----- Extracted records -----

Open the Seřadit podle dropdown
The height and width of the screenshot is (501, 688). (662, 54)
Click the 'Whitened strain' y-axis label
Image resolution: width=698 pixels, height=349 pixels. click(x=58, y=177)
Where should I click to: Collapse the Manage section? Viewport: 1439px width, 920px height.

-----
----- Extracted records -----

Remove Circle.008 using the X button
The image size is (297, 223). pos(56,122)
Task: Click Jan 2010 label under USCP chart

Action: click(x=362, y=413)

-----

-- Exercise --
Starting at the line that has "Open the Seřadit podle dropdown" in the records above, restate word for word every line until the one that has "Where should I", and include that one as well.

-- Solution --
Open the Seřadit podle dropdown
The height and width of the screenshot is (501, 688). (662, 54)
Click the 'Whitened strain' y-axis label
Image resolution: width=698 pixels, height=349 pixels. click(x=58, y=177)
Where should I click to: Collapse the Manage section? Viewport: 1439px width, 920px height.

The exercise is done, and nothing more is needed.